Several weeks ago, Adams and other officials met with more than 100 residents of Centennial Park, a separate polygamist community just south of the twin cities, to explain services available at the new center and answer questions.

"It was very informative," said Linda Earl, of Centennial Park. "They gave us a lot of good information and they answered a lot of questions. It helped them, too, because it let them see we are interested in helping, not in creating a problem."

Earl said Centennial Park residents are being encouraged to use services at the facility if they have a need. "I definitely think our people will use it," she said.
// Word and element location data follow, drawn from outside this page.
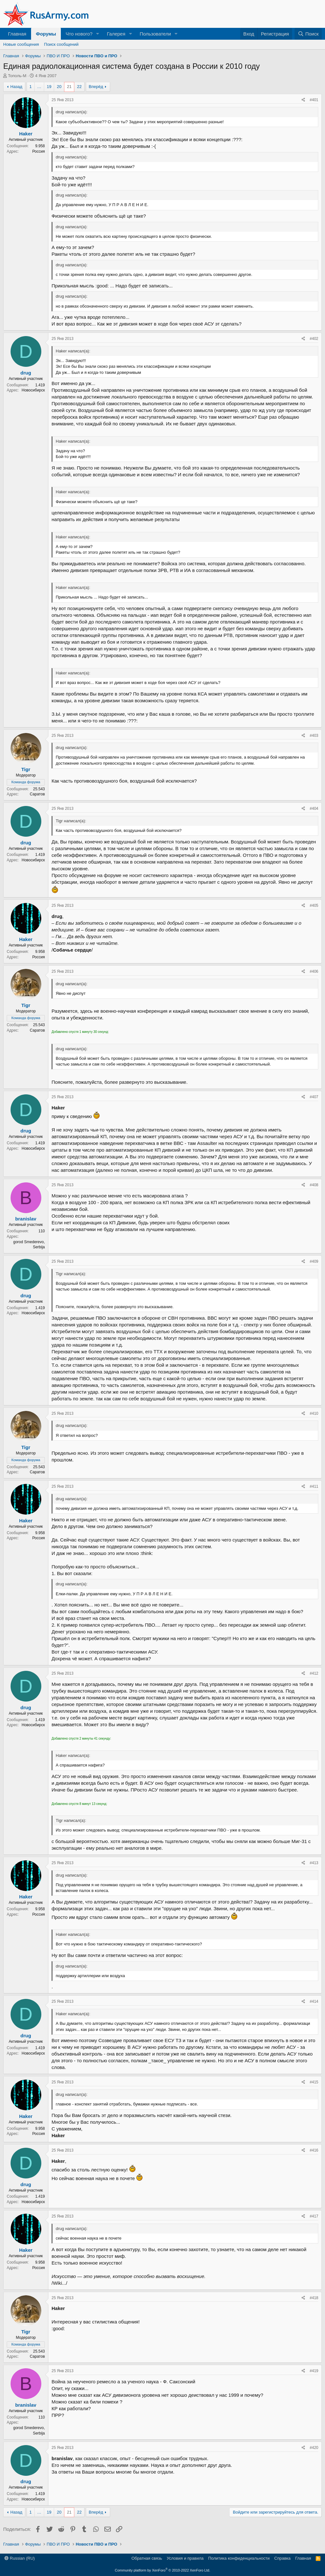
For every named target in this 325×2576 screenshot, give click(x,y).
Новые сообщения (21, 44)
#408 (314, 1185)
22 (79, 86)
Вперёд (96, 86)
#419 (314, 2371)
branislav (26, 1218)
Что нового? (79, 33)
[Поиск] (308, 34)
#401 (314, 100)
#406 (314, 971)
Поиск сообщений (61, 44)
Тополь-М (17, 75)
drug (25, 372)
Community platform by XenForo (162, 2570)
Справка (282, 2558)
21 (69, 86)
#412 (314, 1673)
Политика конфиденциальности (239, 2558)
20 (59, 86)
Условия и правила (185, 2558)
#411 (314, 1486)
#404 (314, 808)
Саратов (37, 794)
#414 (314, 2001)
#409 (314, 1261)
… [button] (39, 86)
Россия (38, 151)
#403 (314, 735)
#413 (314, 1863)
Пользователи (155, 33)
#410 (314, 1413)
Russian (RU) (19, 2558)
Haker (26, 133)
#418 (314, 2298)
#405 (314, 905)
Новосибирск (33, 390)
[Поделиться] (303, 100)
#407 (314, 1097)
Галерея (116, 33)
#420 (314, 2447)
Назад (16, 86)
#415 (314, 2082)
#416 (314, 2150)
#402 (314, 338)
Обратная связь (146, 2558)
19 (49, 86)
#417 (314, 2216)
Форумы (46, 33)
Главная (17, 33)
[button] (97, 34)
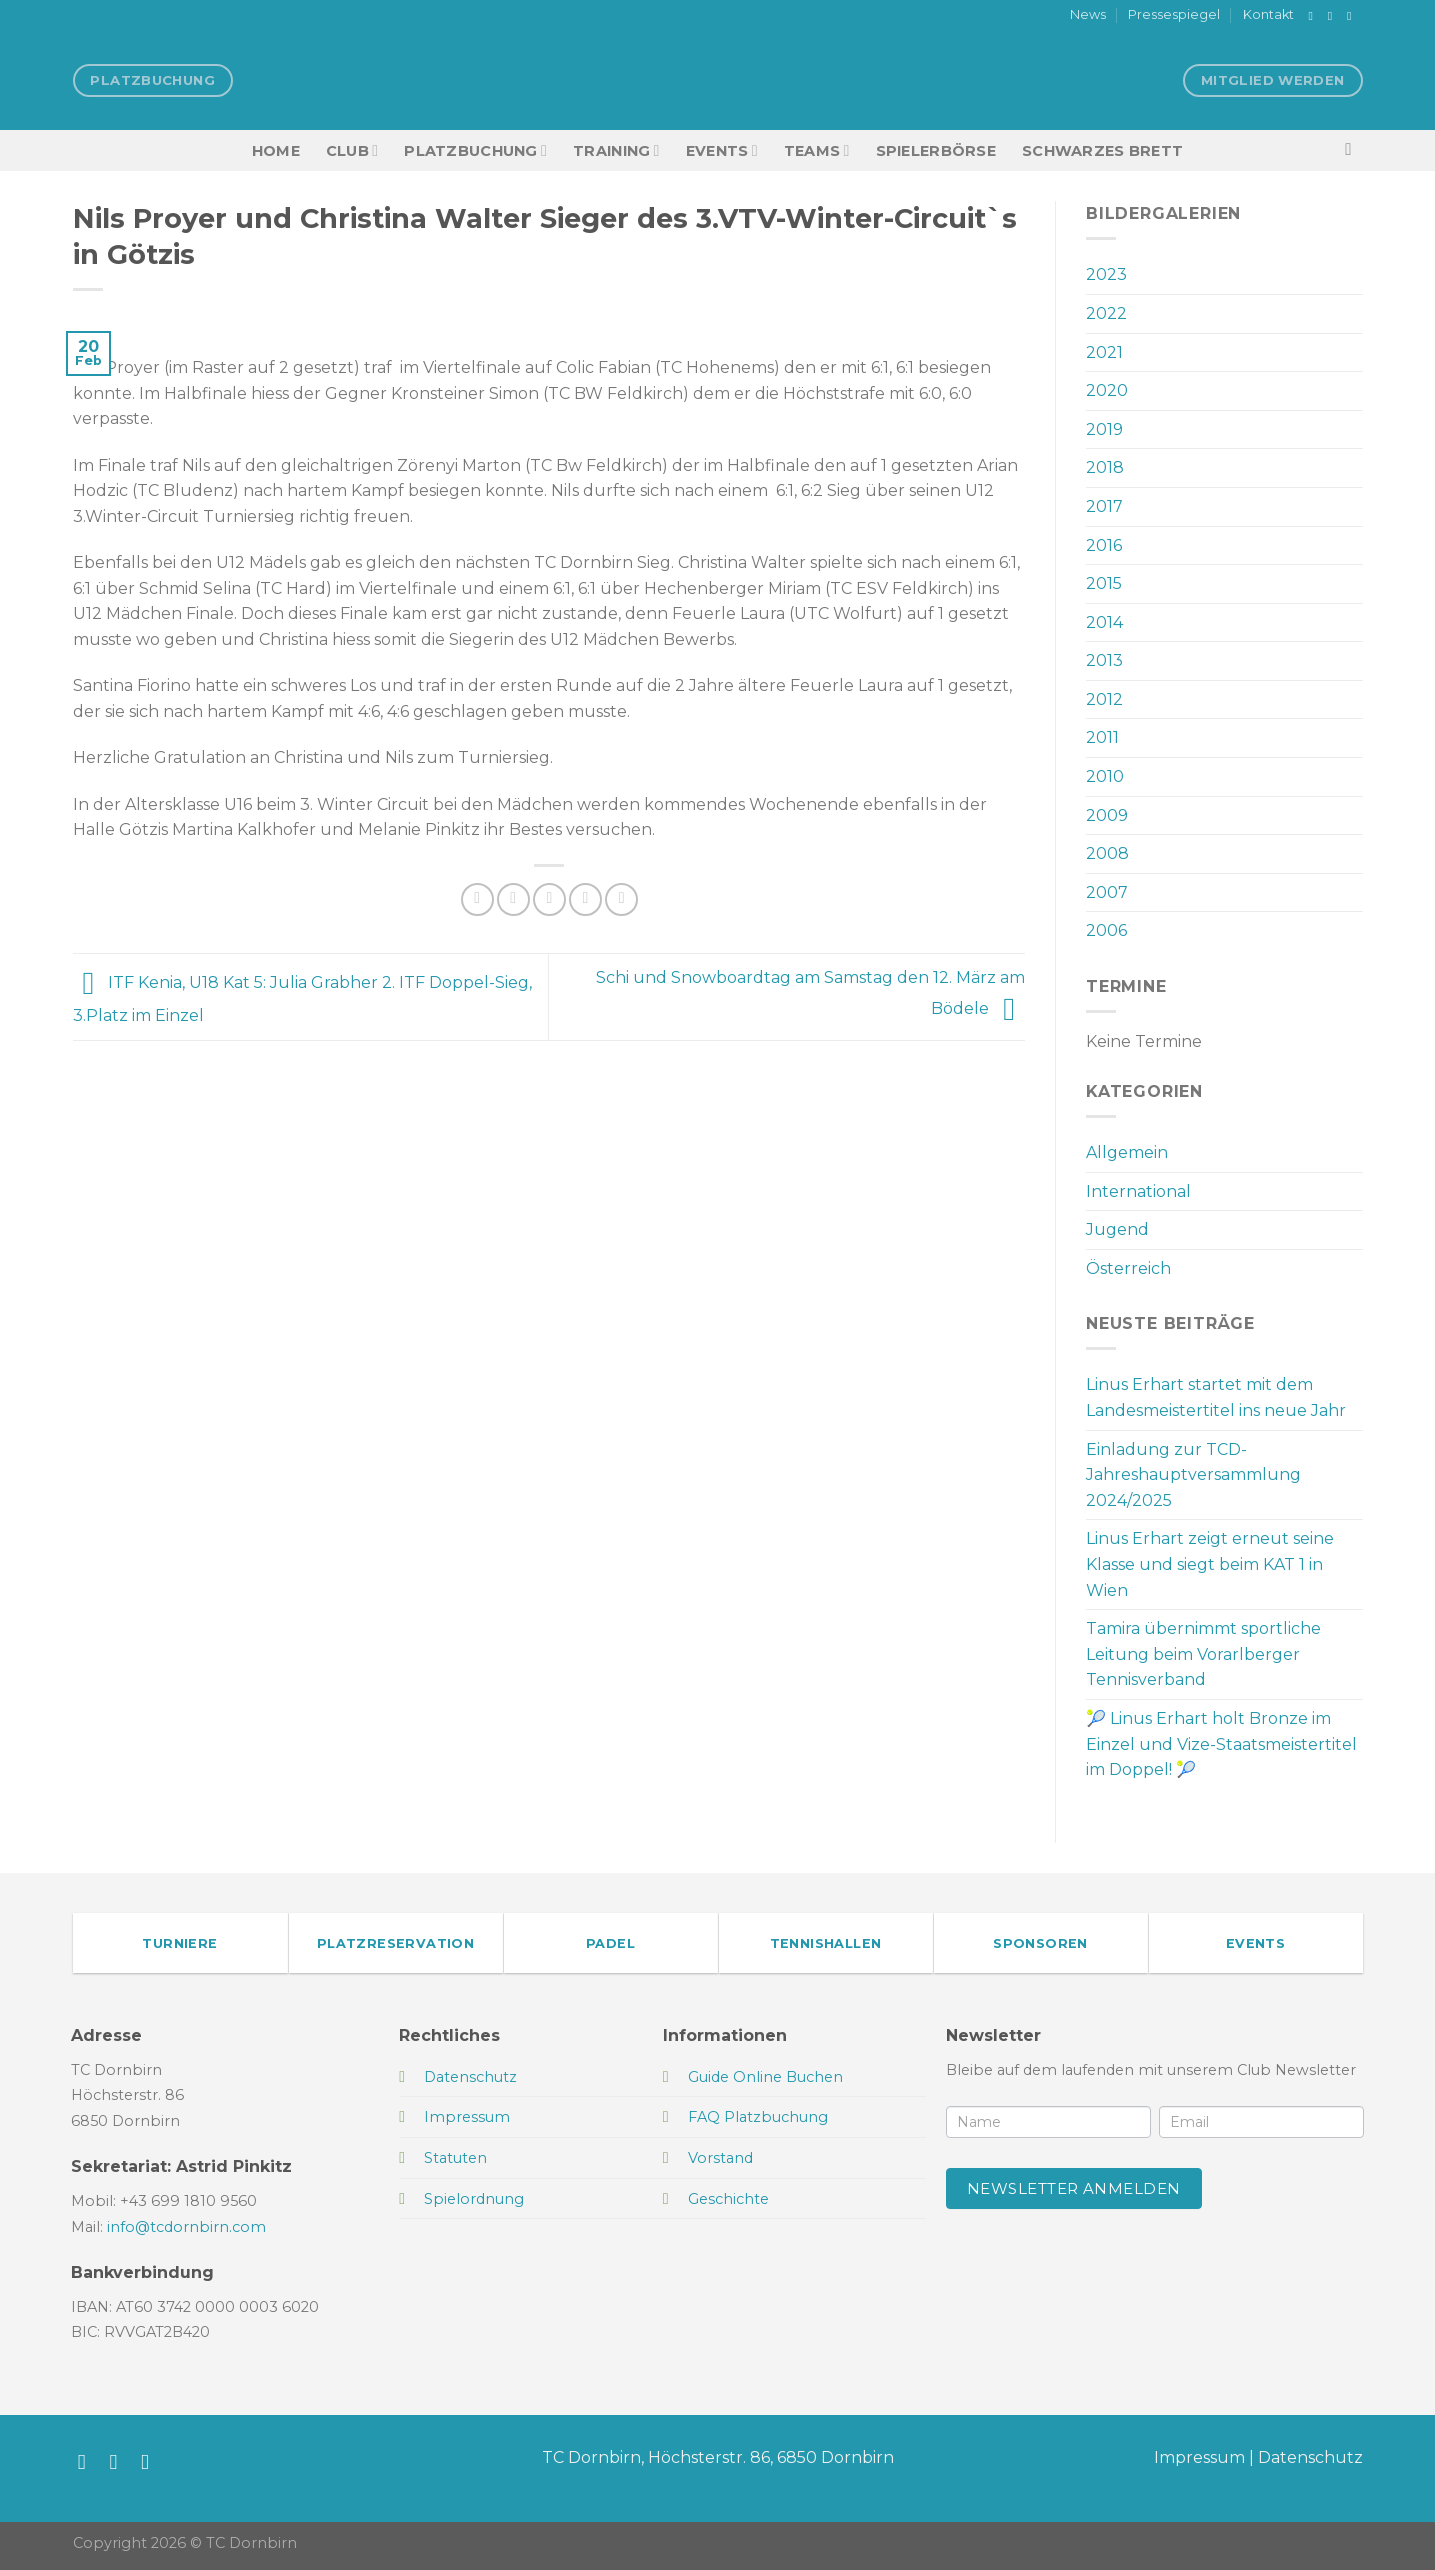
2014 (1104, 622)
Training (616, 150)
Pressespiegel (1174, 14)
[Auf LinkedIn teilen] (621, 899)
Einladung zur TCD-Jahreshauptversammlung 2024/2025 (1193, 1475)
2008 (1107, 853)
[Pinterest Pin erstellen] (585, 899)
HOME (276, 151)
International (1138, 1191)
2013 (1104, 660)
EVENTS (722, 150)
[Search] (1353, 150)
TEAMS (817, 150)
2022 (1106, 313)
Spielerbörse (936, 151)
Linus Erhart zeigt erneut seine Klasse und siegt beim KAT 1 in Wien (1210, 1564)
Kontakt (1268, 14)
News (1088, 14)
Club (352, 150)
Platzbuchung (475, 150)
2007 (1107, 892)
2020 (1107, 390)
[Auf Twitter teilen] (513, 899)
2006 (1106, 930)
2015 (1104, 583)
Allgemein (1127, 1152)
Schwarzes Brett (1102, 151)
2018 (1105, 467)
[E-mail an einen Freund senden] (549, 899)
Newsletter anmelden (1074, 2188)
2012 (1104, 699)
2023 (1106, 274)
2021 (1104, 352)
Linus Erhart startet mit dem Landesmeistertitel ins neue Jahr (1216, 1397)
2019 (1104, 429)
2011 (1102, 737)
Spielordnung (474, 2199)
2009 (1107, 815)
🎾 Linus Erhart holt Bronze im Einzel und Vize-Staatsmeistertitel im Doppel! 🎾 (1221, 1744)
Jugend (1117, 1229)
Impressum (1199, 2457)
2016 (1104, 545)
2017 (1104, 506)
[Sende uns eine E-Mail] (1353, 16)
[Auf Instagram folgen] (1334, 16)
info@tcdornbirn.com (186, 2227)
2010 (1105, 776)
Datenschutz (1310, 2457)
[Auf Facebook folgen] (1315, 16)
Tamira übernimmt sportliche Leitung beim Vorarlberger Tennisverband (1203, 1654)
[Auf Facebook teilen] (477, 899)
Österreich (1128, 1268)
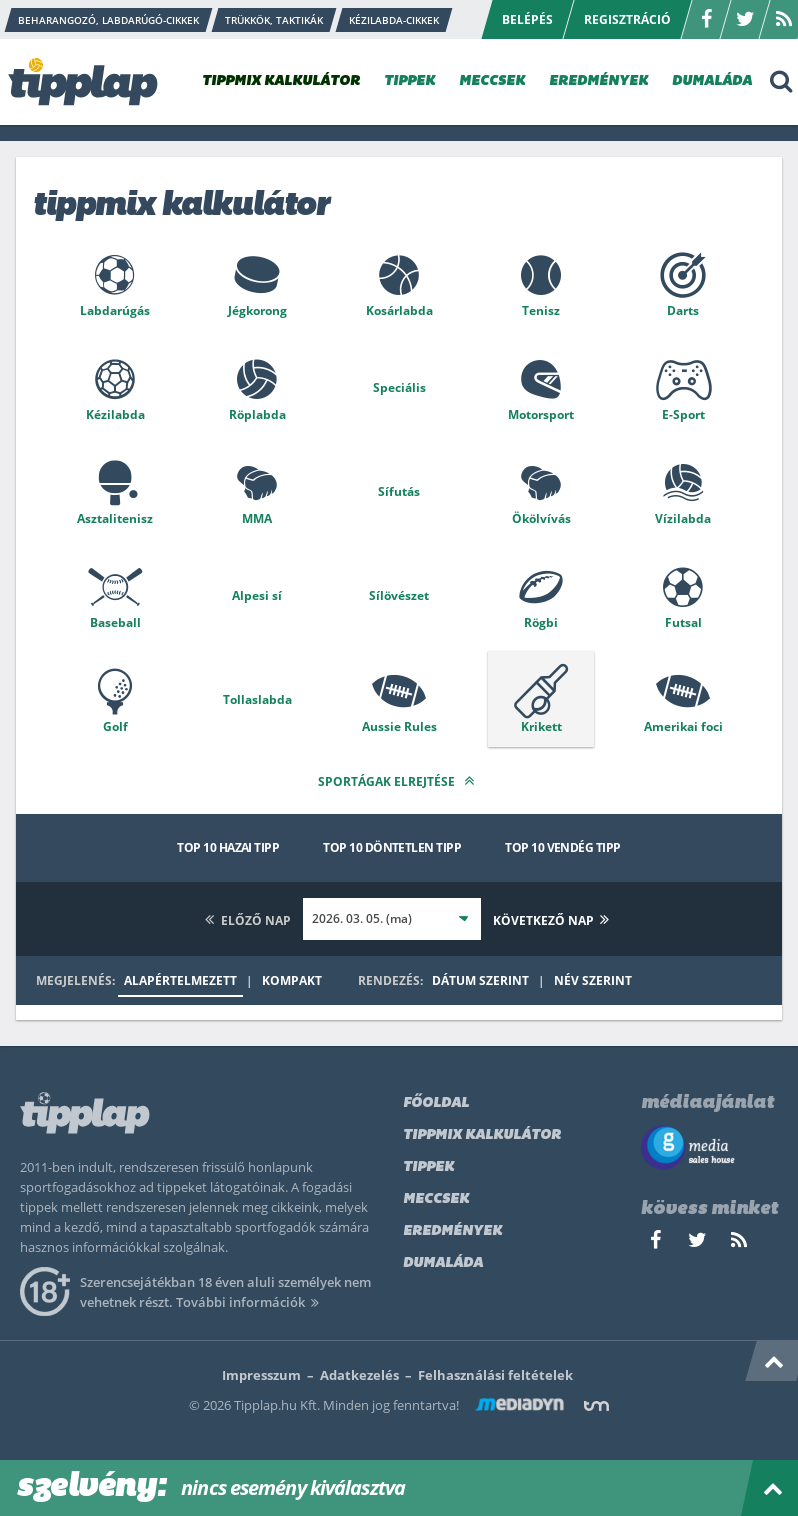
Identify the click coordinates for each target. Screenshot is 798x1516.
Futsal (683, 622)
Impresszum (261, 1375)
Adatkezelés (359, 1375)
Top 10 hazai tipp (228, 847)
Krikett (541, 726)
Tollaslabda (257, 699)
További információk (250, 1302)
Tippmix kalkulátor (482, 1135)
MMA (257, 518)
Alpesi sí (257, 595)
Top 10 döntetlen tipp (392, 847)
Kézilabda (115, 414)
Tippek (428, 1167)
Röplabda (257, 414)
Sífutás (399, 491)
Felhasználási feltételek (495, 1375)
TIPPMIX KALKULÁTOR (281, 81)
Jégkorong (257, 310)
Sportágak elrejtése (399, 780)
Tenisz (541, 310)
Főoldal (436, 1103)
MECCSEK (492, 81)
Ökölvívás (541, 518)
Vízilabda (683, 518)
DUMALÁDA (712, 81)
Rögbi (541, 622)
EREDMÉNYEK (598, 81)
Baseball (115, 622)
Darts (683, 310)
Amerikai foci (683, 726)
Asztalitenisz (115, 518)
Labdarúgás (115, 310)
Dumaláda (443, 1263)
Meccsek (436, 1199)
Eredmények (452, 1231)
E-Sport (683, 414)
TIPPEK (409, 81)
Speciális (399, 387)
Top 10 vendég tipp (562, 847)
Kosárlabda (399, 310)
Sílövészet (399, 595)
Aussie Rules (399, 726)
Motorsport (541, 414)
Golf (115, 726)
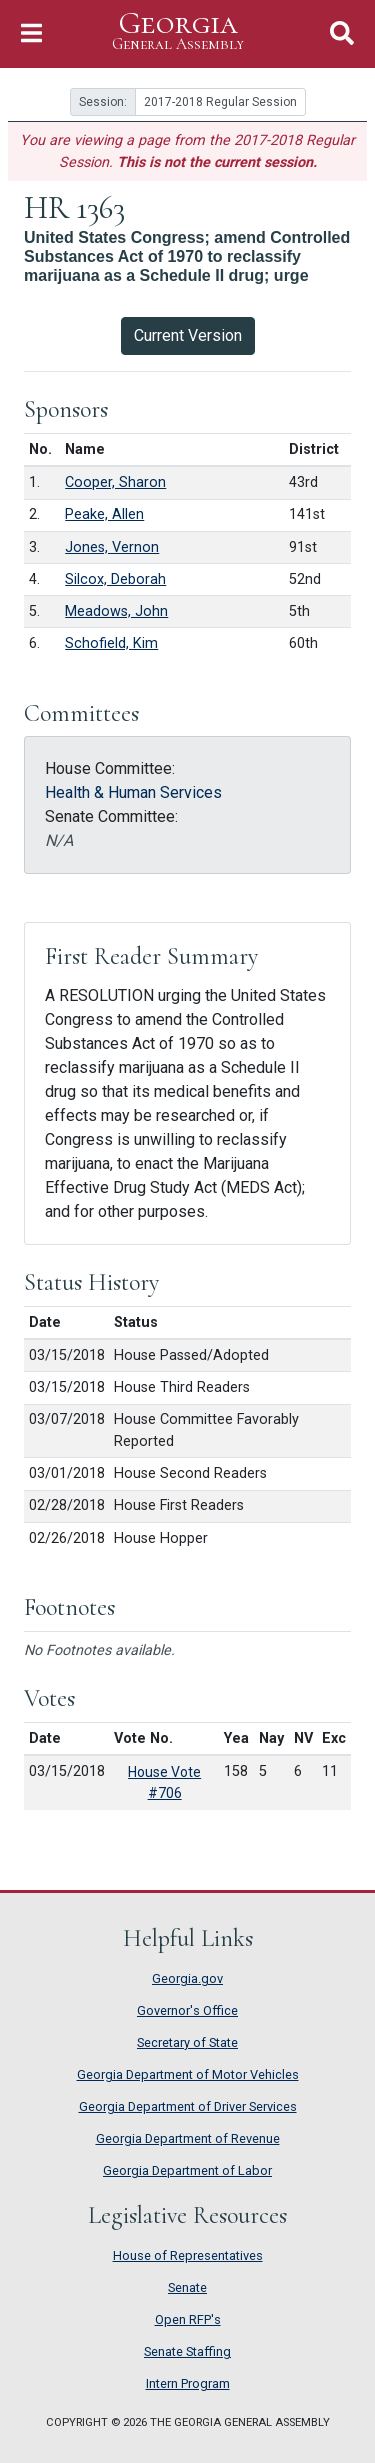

So far, there have been no requests for help and Adams, a former police officer, has kept her distance from the twin cities.

"I've had phone calls, but no calls out yet," she said. "They know we are here. My hope is if they need me, they will call me."

Skeptics expect there will be little demand for Adams' services from residents of Hildale or Colorado City.

For one thing, any domestic violence incidents are currently handled by law officers who are members of the FLDS church.

FLDS church members, who are led by 49-year-old Warren Jeffs, shun outsiders. Their disdain for government officials stretches back to 1953, when Arizona officials staged a raid that proved to be a public relations disaster.

Some 263 women and children were kept in state custody for about two years, after which they returned to Short Creek, as the area was then known. Approximately 36 men were prosecuted for polygamy, but all eventually returned home.

Marvin Wyler, who still lives in Colorado City despite dropping out of the FLDS church in 2001, compares the situation to LDS Church prophet Brigham Young's effort in the 1850s to establish a safe house for women who wanted to leave polygamy.

"Hardly anyone came," Wyler said. "As it stands, I don't think there will be much use [of the new facility]. Unless things change, and people lose confidence in Warren Jeffs."

Until the past year or so, both Utah and Arizona maintained a mostly hands-off stance when it came to the flourishing polygamist community. Women and children who experienced abuse or wanted to leave the twin cities have relied instead on anti-polygamist activists.

And activist Flora Jessop is among those who believe they still will.

"Nobody is going to go there," said Jessop, who lives in Phoenix. "They've already been told if they go there they will lose their families. Nobody is going to walk through the doors of it. It will stay empty."